Problem details :: Extract every one of the lines below verbatim, changing nothing.

++++++

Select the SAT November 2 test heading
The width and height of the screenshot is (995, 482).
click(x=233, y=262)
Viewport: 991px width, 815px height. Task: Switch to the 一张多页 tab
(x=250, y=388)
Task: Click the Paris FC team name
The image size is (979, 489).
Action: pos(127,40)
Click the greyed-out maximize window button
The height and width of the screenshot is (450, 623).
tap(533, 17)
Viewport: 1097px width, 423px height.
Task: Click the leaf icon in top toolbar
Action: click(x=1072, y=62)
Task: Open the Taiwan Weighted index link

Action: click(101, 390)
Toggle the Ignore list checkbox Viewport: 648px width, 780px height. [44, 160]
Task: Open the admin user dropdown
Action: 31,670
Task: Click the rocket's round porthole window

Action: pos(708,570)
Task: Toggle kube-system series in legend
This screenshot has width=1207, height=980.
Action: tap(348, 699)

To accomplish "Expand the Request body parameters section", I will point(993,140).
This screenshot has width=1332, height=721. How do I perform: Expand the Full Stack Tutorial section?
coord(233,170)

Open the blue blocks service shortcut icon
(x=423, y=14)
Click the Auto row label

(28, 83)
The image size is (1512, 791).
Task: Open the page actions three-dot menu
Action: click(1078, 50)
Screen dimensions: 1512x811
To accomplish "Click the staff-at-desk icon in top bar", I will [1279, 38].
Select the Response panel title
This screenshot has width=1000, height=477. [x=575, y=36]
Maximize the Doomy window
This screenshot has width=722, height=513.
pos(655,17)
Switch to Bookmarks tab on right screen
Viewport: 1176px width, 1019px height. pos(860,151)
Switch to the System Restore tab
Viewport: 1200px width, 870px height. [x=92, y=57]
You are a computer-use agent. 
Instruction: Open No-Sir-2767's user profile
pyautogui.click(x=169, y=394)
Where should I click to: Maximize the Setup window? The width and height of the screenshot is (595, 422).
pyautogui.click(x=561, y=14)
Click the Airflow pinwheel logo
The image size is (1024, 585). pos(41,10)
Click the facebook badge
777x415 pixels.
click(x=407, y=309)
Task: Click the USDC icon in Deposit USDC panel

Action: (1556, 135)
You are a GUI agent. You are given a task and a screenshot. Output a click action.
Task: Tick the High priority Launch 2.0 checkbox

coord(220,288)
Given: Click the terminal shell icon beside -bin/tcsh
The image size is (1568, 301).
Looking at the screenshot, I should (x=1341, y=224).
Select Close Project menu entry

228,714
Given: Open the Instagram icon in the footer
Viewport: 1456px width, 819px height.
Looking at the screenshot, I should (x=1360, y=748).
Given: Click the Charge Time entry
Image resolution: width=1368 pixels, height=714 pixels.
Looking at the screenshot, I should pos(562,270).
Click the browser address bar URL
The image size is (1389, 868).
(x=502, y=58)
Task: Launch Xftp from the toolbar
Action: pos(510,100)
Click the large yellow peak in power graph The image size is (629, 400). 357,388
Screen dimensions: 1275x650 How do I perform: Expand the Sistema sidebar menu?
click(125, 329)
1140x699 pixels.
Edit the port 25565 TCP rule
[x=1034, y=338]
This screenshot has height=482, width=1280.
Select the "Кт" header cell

++++++

Full output ::
Select the SAT November 2 test heading
The width and height of the screenshot is (995, 482).
click(x=233, y=262)
Viewport: 991px width, 815px height. Task: Switch to the 一张多页 tab
(x=250, y=388)
Task: Click the Paris FC team name
The image size is (979, 489).
Action: pos(127,40)
Click the greyed-out maximize window button
The height and width of the screenshot is (450, 623).
tap(533, 17)
Viewport: 1097px width, 423px height.
Task: Click the leaf icon in top toolbar
Action: click(x=1072, y=62)
Task: Open the Taiwan Weighted index link

Action: click(101, 390)
Toggle the Ignore list checkbox Viewport: 648px width, 780px height. [44, 160]
Task: Open the admin user dropdown
Action: 31,670
Task: Click the rocket's round porthole window

Action: pos(708,570)
Task: Toggle kube-system series in legend
This screenshot has width=1207, height=980.
Action: tap(348, 699)

To accomplish "Expand the Request body parameters section", I will point(993,140).
This screenshot has width=1332, height=721. How do I perform: Expand the Full Stack Tutorial section?
coord(233,170)

Open the blue blocks service shortcut icon
(x=423, y=14)
Click the Auto row label

(28, 83)
The image size is (1512, 791).
Task: Open the page actions three-dot menu
Action: click(1078, 50)
Screen dimensions: 1512x811
To accomplish "Click the staff-at-desk icon in top bar", I will [1279, 38].
Select the Response panel title
This screenshot has width=1000, height=477. [x=575, y=36]
Maximize the Doomy window
This screenshot has width=722, height=513.
pos(655,17)
Switch to Bookmarks tab on right screen
Viewport: 1176px width, 1019px height. pos(860,151)
Switch to the System Restore tab
Viewport: 1200px width, 870px height. [x=92, y=57]
You are a computer-use agent. 
Instruction: Open No-Sir-2767's user profile
pyautogui.click(x=169, y=394)
Where should I click to: Maximize the Setup window? The width and height of the screenshot is (595, 422).
pyautogui.click(x=561, y=14)
Click the Airflow pinwheel logo
The image size is (1024, 585). pos(41,10)
Click the facebook badge
777x415 pixels.
click(x=407, y=309)
Task: Click the USDC icon in Deposit USDC panel

Action: (1556, 135)
You are a GUI agent. You are given a task and a screenshot. Output a click action.
Task: Tick the High priority Launch 2.0 checkbox

coord(220,288)
Given: Click the terminal shell icon beside -bin/tcsh
The image size is (1568, 301).
Looking at the screenshot, I should (x=1341, y=224).
Select Close Project menu entry

228,714
Given: Open the Instagram icon in the footer
Viewport: 1456px width, 819px height.
Looking at the screenshot, I should (x=1360, y=748).
Given: Click the Charge Time entry
Image resolution: width=1368 pixels, height=714 pixels.
Looking at the screenshot, I should pos(562,270).
Click the browser address bar URL
The image size is (1389, 868).
(x=502, y=58)
Task: Launch Xftp from the toolbar
Action: pos(510,100)
Click the large yellow peak in power graph The image size is (629, 400). 357,388
Screen dimensions: 1275x650 How do I perform: Expand the Sistema sidebar menu?
click(125, 329)
1140x699 pixels.
Edit the port 25565 TCP rule
[x=1034, y=338]
This screenshot has height=482, width=1280.
Select the "Кт" header cell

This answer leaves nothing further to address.